Collection of the Artist, Montreal
Peter Dobush, Montreal
Collection of The Winnipeg Art Gallery, 1965
Exhibited
The Peter Dobush Donation", Winnipeg Art Gallery, 16 November 1965, no.61
""Group of Seven: Works on Paper", Winnipeg Art Gallery, 1-15 October 1976
"Trees of a Thousand Kind and Tall", Winnipeg Art Gallery, 10 December 1983-1 April 1984
"Arthur Lismer Watercolours", MacDonald Stewart Art Centre, Guelph; travelling to the Rodman Hall Arts Centre, St. Catharines, 8 July-27 September 1987
Literature
Ferdinand Eckhardt, "The Peter Dobush Donation", Winnipeg, 1965, reproduced
Nancy Dillow, "The Collection Donations, The WAG", Winnipeg, March 1981, reproduced page 16
Norah McCullough, "Arthur Lismer Watercolours", Guelph, 1987, reproduced page 16
Dennis Reid, 'The Later Work of Arthur Lismer', and Marjorie Lismer Bridges, 'Chronology' in "Canadian Jungle: The Later Work of Arthur Lismer", Toronto, 1985, pages 28-30, 37, 106
The varying landscapes of Georgian Bay were favourite subjects of the painter Arthur Lismer throughout much of his career. He first painted there in 1913, staying at the cottage of Dr. James MacCallum at Go Home Bay. It was there he painted the sketches for his famous canvas, "September Gale, Georgian Bay" in 1920, but from 1922 he painted further west on McGregor Bay near Manitoulin Island, making almost annual trips with his wife and daughter.
Teaching, first at the Ontario College of Art and, from 1927, at the Art Gallery of Toronto, occupied much of Lismer’s time and in 1936- 1937 he lectured in South Africa, travelling extensively and had no permanent studio. As Dennis Reid has observed, it was at this time that Lismer began painting in watercolour, a medium he continued to use following his return to Toronto. In July 1938 he resigned as Educational Supervisor at the art gallery but it does not appear he was able to make the family’s annual trip to McGregor Bay before leaving to teach at Columbia University in New York on 20 September.

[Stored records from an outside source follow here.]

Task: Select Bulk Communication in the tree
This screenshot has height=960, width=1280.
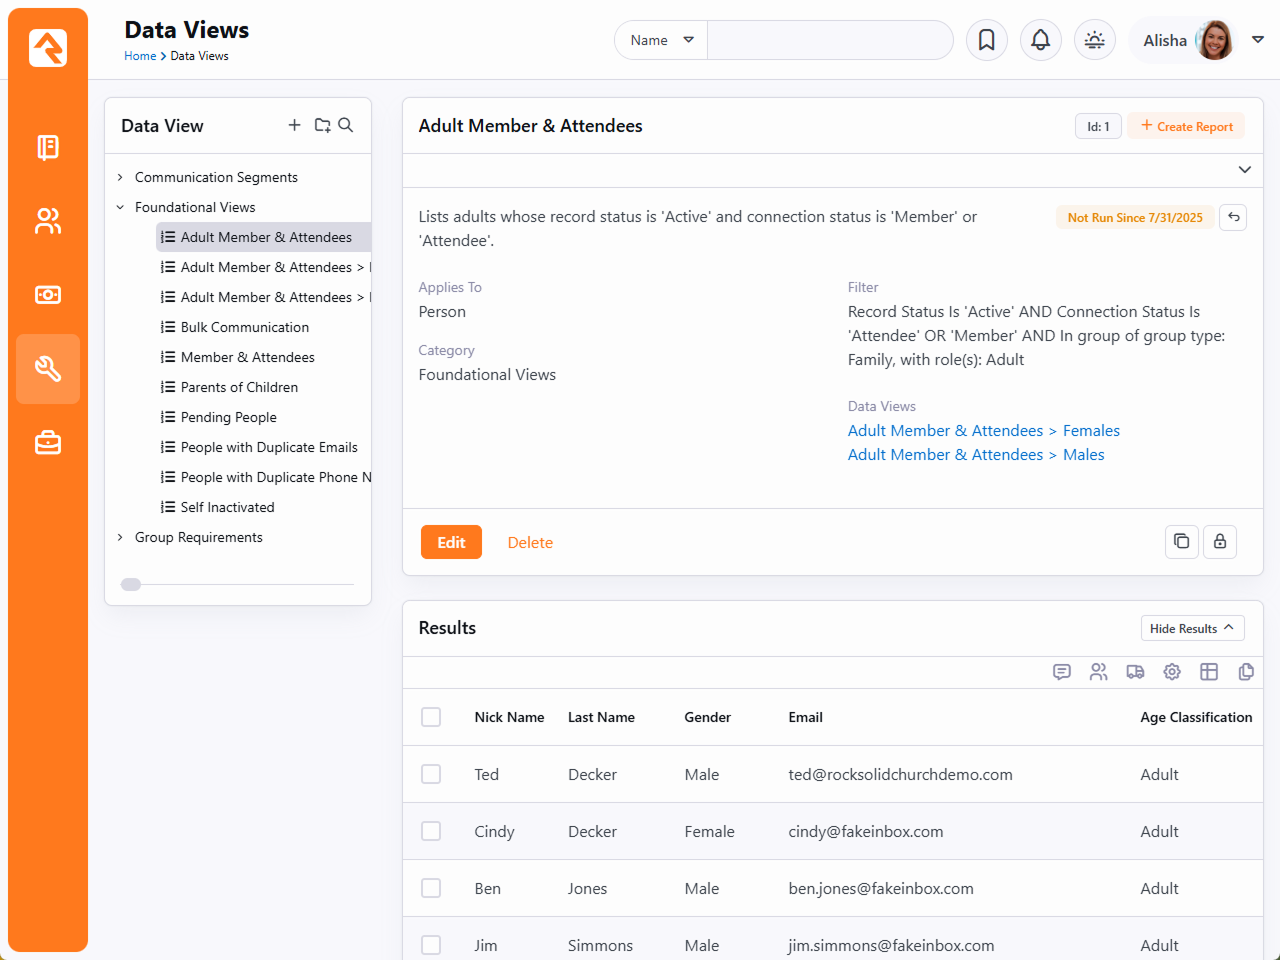Action: coord(244,327)
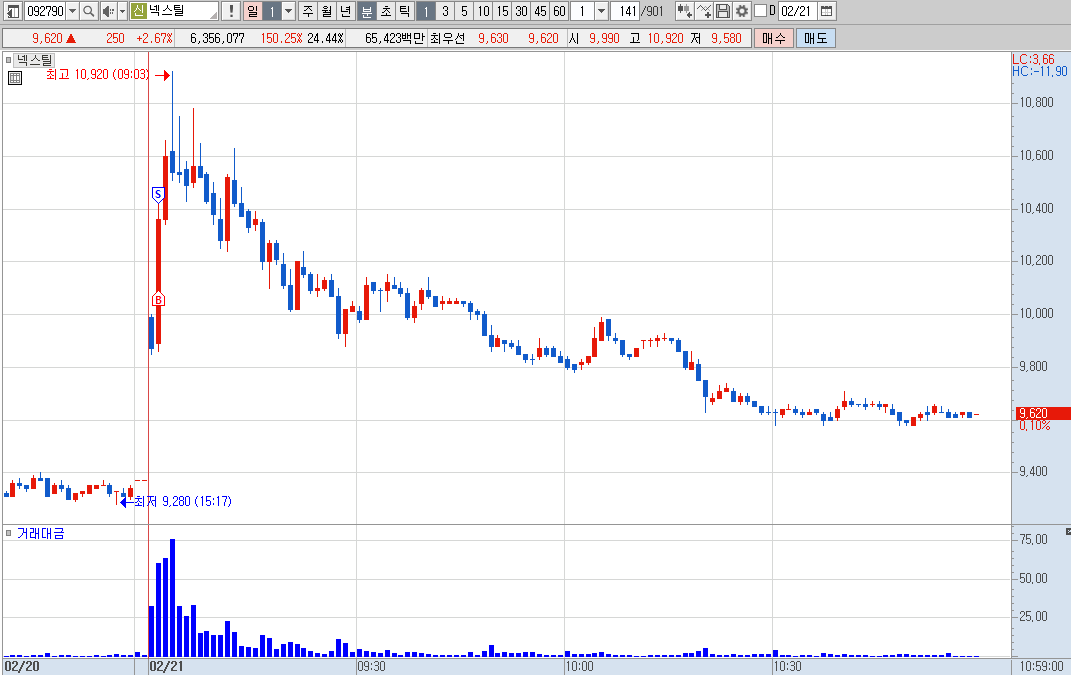Open the calendar date picker icon
This screenshot has height=675, width=1071.
[826, 11]
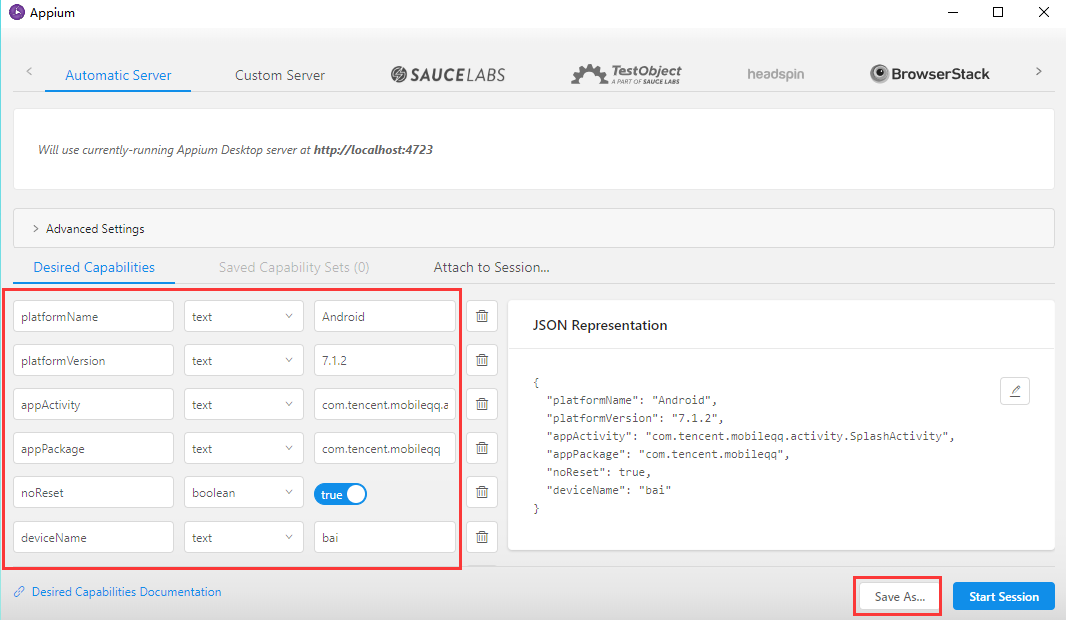Delete the noReset capability row
Image resolution: width=1066 pixels, height=620 pixels.
(x=482, y=493)
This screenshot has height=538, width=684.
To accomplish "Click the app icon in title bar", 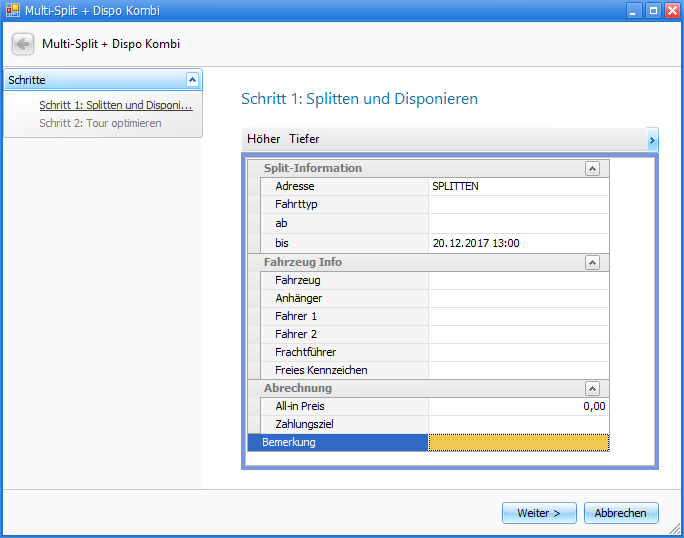I will pyautogui.click(x=12, y=11).
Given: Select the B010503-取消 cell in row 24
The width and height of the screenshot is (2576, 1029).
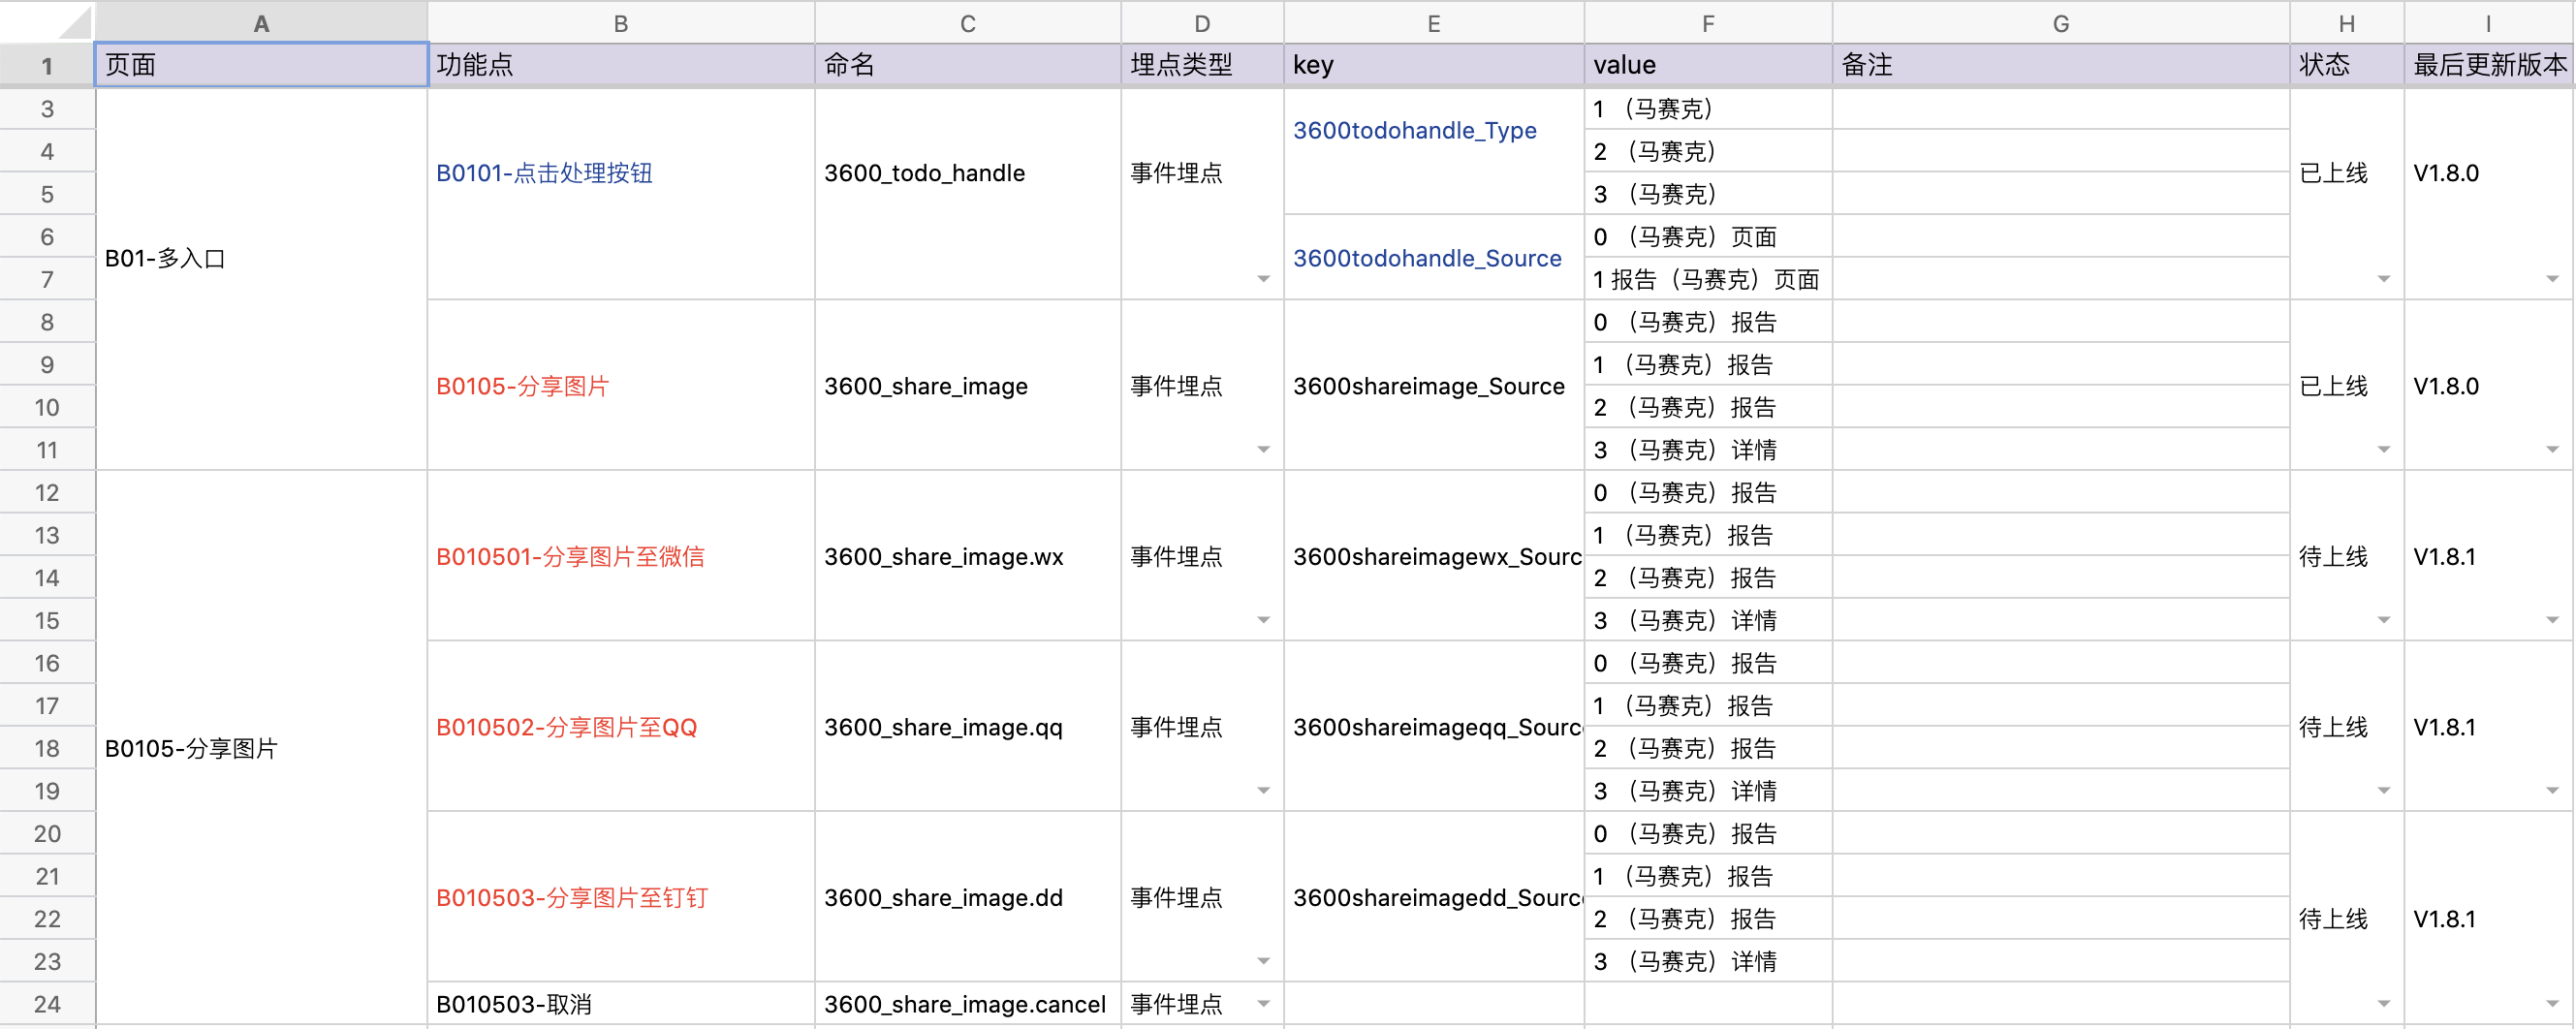Looking at the screenshot, I should pos(513,1004).
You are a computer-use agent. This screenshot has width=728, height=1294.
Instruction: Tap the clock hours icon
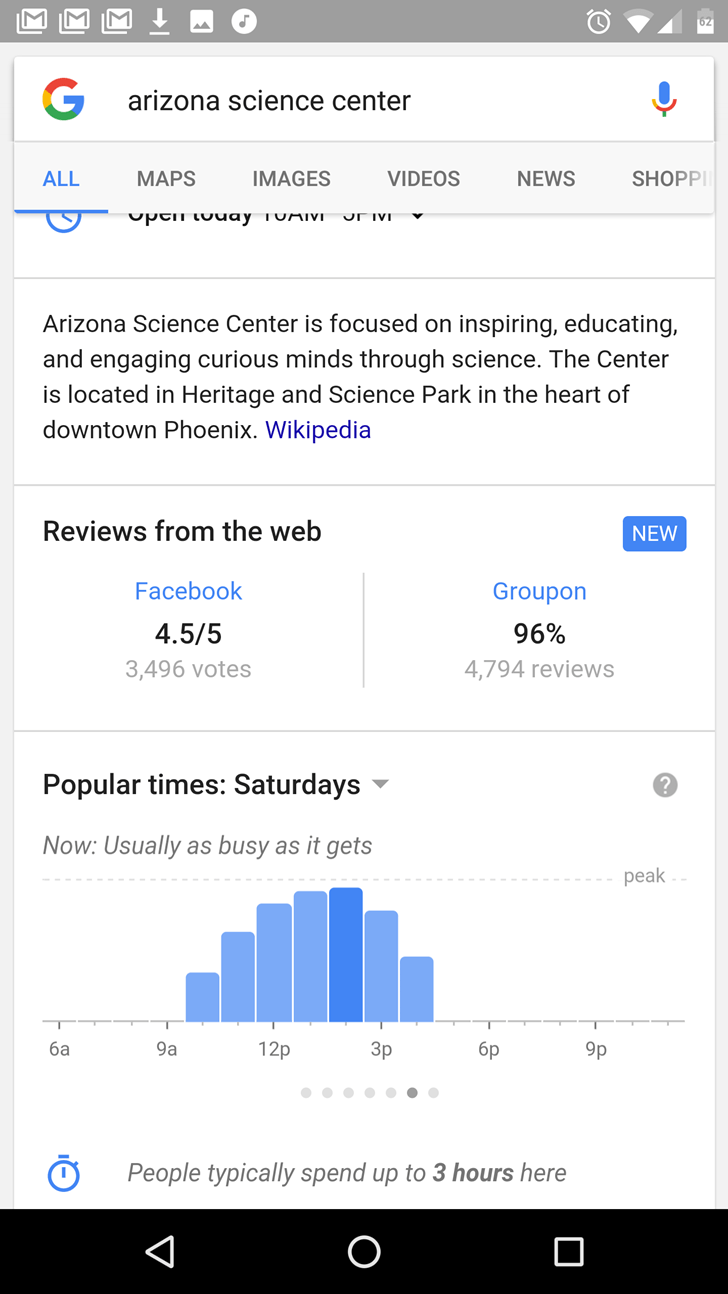[64, 219]
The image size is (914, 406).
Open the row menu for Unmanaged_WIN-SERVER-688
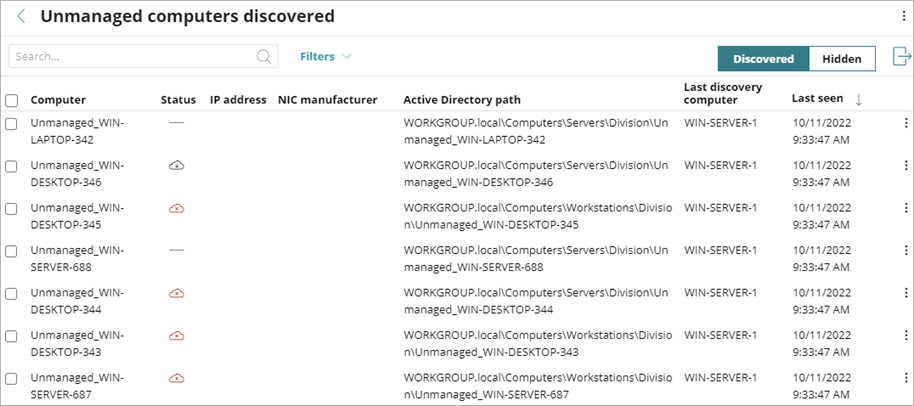[905, 251]
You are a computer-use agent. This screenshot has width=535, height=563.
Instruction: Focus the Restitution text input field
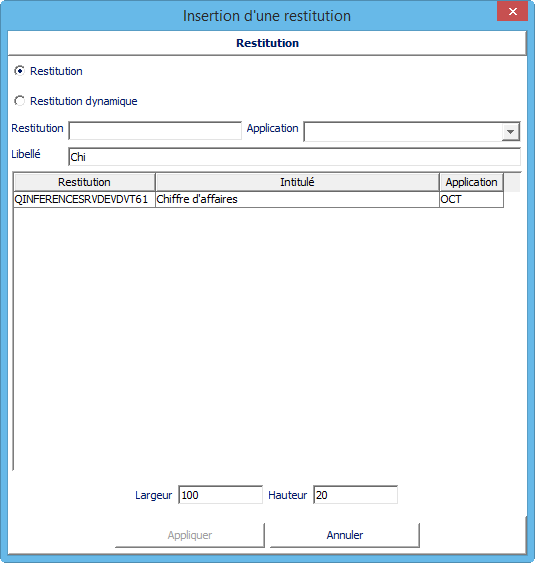coord(155,131)
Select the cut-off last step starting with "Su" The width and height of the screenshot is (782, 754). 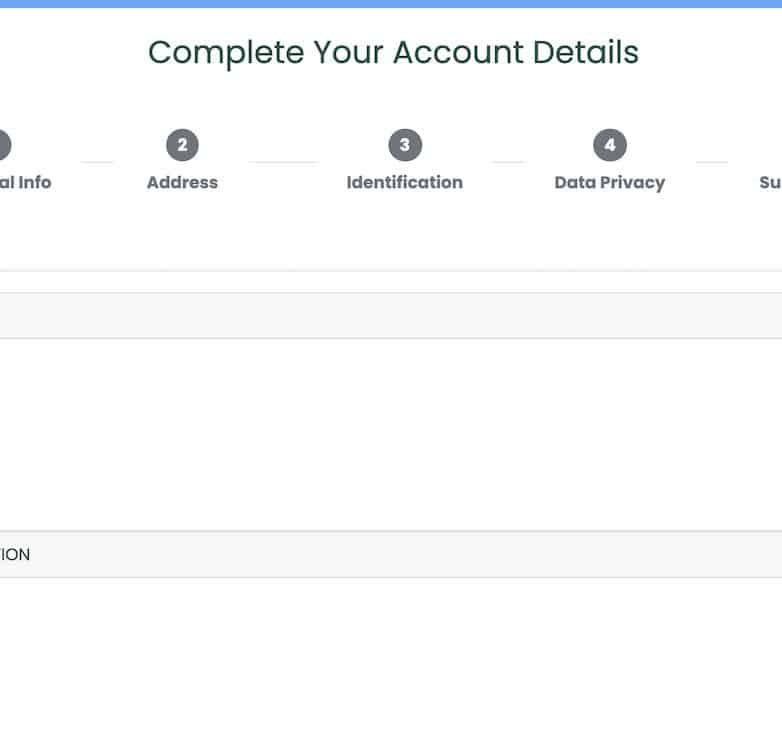tap(770, 182)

A single tree on a rise in the foreground set against an expansive landscape was a repeated motif in the work of Tom Thomson and the Group of Seven. From Thomson’s "Jack Pine" (1917) to Lawren Harris’ "North Shore Lake Superior" (circa 1926) to Lismer’s "September Gale" (1921) and "Pine Wrack" (1933), all in the National Gallery of Canada, the artists reinterpreted this subject with amazing creativity and imagination. In this superb watercolour, dated 1938 and possibly painted from memory rather than on the spot, Lismer excels in animating the trees, water and clouds. The grey trunks of dead trees left and right and the yellow tree in the foreground frame the dense growth of stunted, wind-blown trees hugging the rocky shore. The central tree, painted in dense greens and browns and drawn with a nervous black line, twists and turns in a writhing dance. The yellow and mauve washes of the clouds echo the movement of the branches that take on an almost anthropomorphic personality. With remarkable expressiveness Lismer has captured the force of nature on the Bay.
The Montreal architect Peter Dobush (1908-1980) most likely acquired this remarkable watercolour directly from Arthur Lismer who, from 1940, taught at the Montreal Museum of Fine Arts. A native of Winnipeg, Dobush worked in Montreal from 1951 and had branch offices in St. John’s and Ottawa. An active collector of Canadian art, he made major donations to the Winnipeg Art Gallery in 1965 and to Newfoundland and Labrador in 1972.
We extend our thanks to Charles Hill, Canadian art historian, former Curator of Canadian Art at the National Gallery of Canada and author of "The Group of Seven‒Art for a Nation", for his assistance in researching this artwork and for contributing the preceding essay.
This artwork is being sold to benefit the Winnipeg Art Gallery (WAG)-Qaumajuq in establishing an endowment fund to support more diverse representation in the permanent collection, beginning with contemporary Canadian art. Cowley Abbott is pleased to donate our selling commission to the fund as part of the sale.